I'd pleaded, begged, threatened and schmoozed my way with the bank manager and he wasn't budging. So I left the bank close to tears unable to possibly ever pay that £100 off as £100 was half my monthly wage. Quite honestly we were screwed and prior to eviction had been living off rice (the only thing I could afford)- every stinking day - which is why I hate boiled rice.

So I'm feeling desperate and clutching the last bit of cash we have - £200 in twenties which I'm on my way to another bank to pay our rent debt with. While I'm stood in the queue I'm debating how screwed we are, how on earth I am going to feed us and how prostitution might just be the way to go - seriously.

I get to the teller and this is what happens;

Me: I'd like to pay 200 into THIS bank account, and can I have a receipt please.
(hands over £200)
Teller: Okay I'll just put that through.

Teller: Here you go *gives me £20 change in two tens*

Conscience: pretty damn sure I didn't have any £10 notes...but wait...did I?

Me: Um..are you sure?

Teller: Yes you gave me too much

Conscience: Maybe the lady before me forgot to pick up all her money

Me: Really?

Teller: Yes you gave me £220

Conscience: When I passed the cash over did he knock £20 loose from his "sorted money" I think he did, but did I see what I think I saw...

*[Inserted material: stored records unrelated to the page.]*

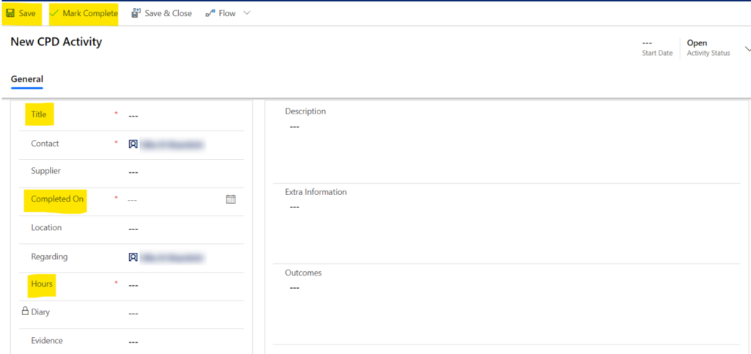Click the Save & Close icon

pyautogui.click(x=136, y=13)
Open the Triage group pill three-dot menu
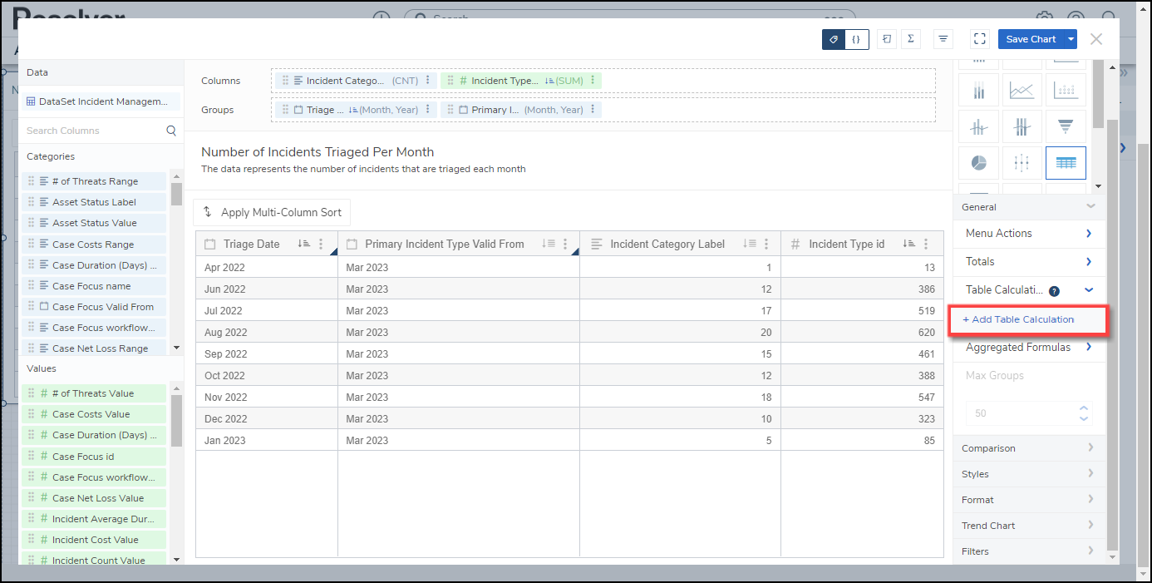This screenshot has height=583, width=1152. [428, 110]
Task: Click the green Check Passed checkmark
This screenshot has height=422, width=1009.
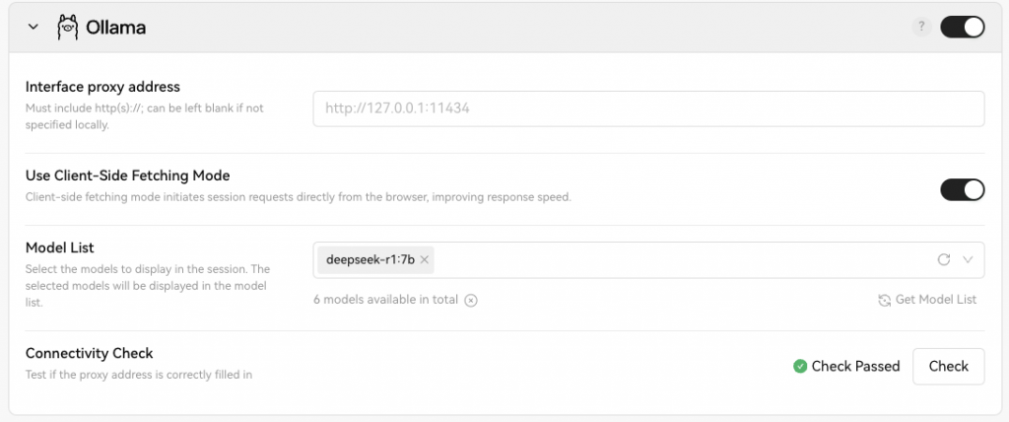Action: 800,367
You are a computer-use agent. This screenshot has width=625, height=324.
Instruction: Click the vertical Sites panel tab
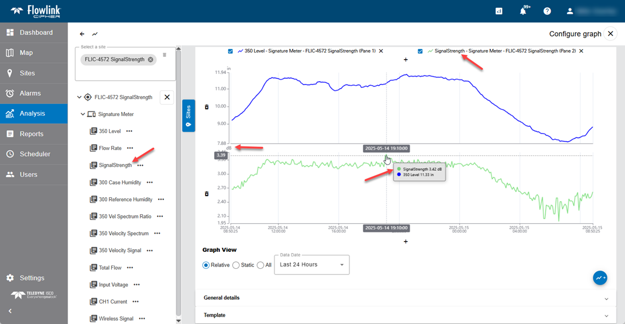(x=188, y=116)
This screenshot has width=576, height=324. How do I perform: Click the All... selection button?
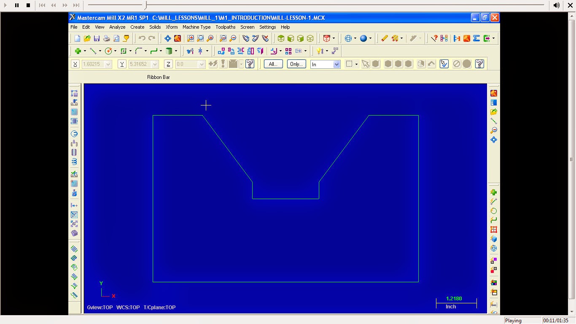(x=273, y=64)
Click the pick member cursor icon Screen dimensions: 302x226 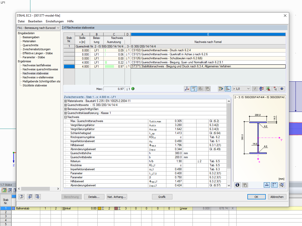click(275, 89)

Me: Are you sure it's mine?

Conscience: I bet this is a test, sent by God, or candid camera...

Me: *takes money* Thanks

I got out of there fast. As I walked to the glass door grasping the £20 that wasn't mine, my new £20 which meant we could buy food, we could EAT, I could pay some of the bank debt off...
The backing track to my life switched to Muse "Knights of Cydonia"

Conscience: *singing* NO-ONES GONNA TAKE ME ALIVE



I ran on out of the bank and leapt onto the bus home on an adrenaline high. Swearing to God I'd pay it forward and that maybe he could not send my soul to eternal damnation.
I do wonder what sort of trouble the guy serving me got into when his section was down £20 or maybe if he got fired. To this day I'm still quite sure that the money wasn't mine, but there was (and is) enough reasonable doubt and the sheer desperation of my situation had me extending my hand and accepting it. When I got home and told D and my work colleague of my dishonesty it was dubbed and has always been referred to since as my great bank robbery. I haven't set foot back in that bank since...and you know what I learned - I learned that the poor can't afford morals, they're too expensive.

*disclaimer, the art is not mine I only steal cash - not credit :P*

1 comment:

  1. I always try to tell myself that little windfalls like that are karma paying me back for being sweet and kind... then I remember what I'm ACTUALLY LIKE, so I fall back on your "Cosmic Test, Going to Hell" theory.